Every record must be written out once more, with nothing added or omitted.

━━━ Given entries

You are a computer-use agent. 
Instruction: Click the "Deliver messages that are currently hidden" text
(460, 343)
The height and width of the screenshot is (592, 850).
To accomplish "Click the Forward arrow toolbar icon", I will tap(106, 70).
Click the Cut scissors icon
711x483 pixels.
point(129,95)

━━━━━━

*Answer below*.
You are a computer-use agent. 
Instruction: Click the "Deliver messages that are currently hidden" text
(460, 343)
The height and width of the screenshot is (592, 850).
To accomplish "Click the Forward arrow toolbar icon", I will tap(106, 70).
Click the Cut scissors icon
711x483 pixels.
point(129,95)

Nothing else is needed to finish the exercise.